Exercise task >> Retype the records below word for word, starting with the line that has "お仕事のご依頼を希望される方へ (507, 2505)" and going on through the line that has "Бесшовные погреба Тингард (141, 932)", both included. Copy only those lines.

Input records >>
──────────────────────────────
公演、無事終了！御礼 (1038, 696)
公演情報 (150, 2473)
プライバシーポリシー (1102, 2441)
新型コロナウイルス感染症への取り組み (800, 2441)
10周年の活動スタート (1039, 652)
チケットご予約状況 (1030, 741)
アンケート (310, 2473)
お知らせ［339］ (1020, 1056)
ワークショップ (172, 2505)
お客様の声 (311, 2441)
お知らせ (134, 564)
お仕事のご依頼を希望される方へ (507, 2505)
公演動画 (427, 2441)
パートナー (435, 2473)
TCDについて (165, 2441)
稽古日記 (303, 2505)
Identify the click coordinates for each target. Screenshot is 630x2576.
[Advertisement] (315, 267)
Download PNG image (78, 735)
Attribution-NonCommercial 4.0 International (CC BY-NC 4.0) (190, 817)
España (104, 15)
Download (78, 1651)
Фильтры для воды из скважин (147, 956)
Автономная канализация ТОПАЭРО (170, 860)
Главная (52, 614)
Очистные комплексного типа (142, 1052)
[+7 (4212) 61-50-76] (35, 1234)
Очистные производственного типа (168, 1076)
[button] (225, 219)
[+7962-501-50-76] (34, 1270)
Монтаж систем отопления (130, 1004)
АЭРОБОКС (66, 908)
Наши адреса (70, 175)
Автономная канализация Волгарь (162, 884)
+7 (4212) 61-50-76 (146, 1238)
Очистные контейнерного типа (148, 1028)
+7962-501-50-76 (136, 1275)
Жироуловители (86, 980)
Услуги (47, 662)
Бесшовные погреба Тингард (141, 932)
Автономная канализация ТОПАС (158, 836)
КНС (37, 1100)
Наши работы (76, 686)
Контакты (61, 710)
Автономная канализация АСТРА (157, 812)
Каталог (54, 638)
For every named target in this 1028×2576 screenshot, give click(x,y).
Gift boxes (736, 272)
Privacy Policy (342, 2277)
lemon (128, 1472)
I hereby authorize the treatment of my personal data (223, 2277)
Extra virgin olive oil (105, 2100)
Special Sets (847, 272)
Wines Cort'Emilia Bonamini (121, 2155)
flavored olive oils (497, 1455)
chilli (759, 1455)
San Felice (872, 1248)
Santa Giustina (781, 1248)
──────────────────────────────
Response for this exercise >>
お仕事のご依頼を希望される方へ (507, 2505)
公演動画 (427, 2441)
パートナー (435, 2473)
TCDについて (165, 2441)
稽古日記 (303, 2505)
Identify the click coordinates for each target. Screenshot is 630x2576.
[Advertisement] (315, 267)
Download PNG image (78, 735)
Attribution-NonCommercial 4.0 International (CC BY-NC 4.0) (190, 817)
España (104, 15)
Download (78, 1651)
Фильтры для воды из скважин (147, 956)
Автономная канализация ТОПАЭРО (170, 860)
Главная (52, 614)
Очистные комплексного типа (142, 1052)
[+7 (4212) 61-50-76] (35, 1234)
Очистные производственного типа (168, 1076)
[button] (225, 219)
[+7962-501-50-76] (34, 1270)
Монтаж систем отопления (130, 1004)
АЭРОБОКС (66, 908)
Наши адреса (70, 175)
Автономная канализация Волгарь (162, 884)
+7 (4212) 61-50-76 (146, 1238)
Очистные контейнерного типа (148, 1028)
+7962-501-50-76 (136, 1275)
Жироуловители (86, 980)
Услуги (47, 662)
Бесшовные погреба Тингард (141, 932)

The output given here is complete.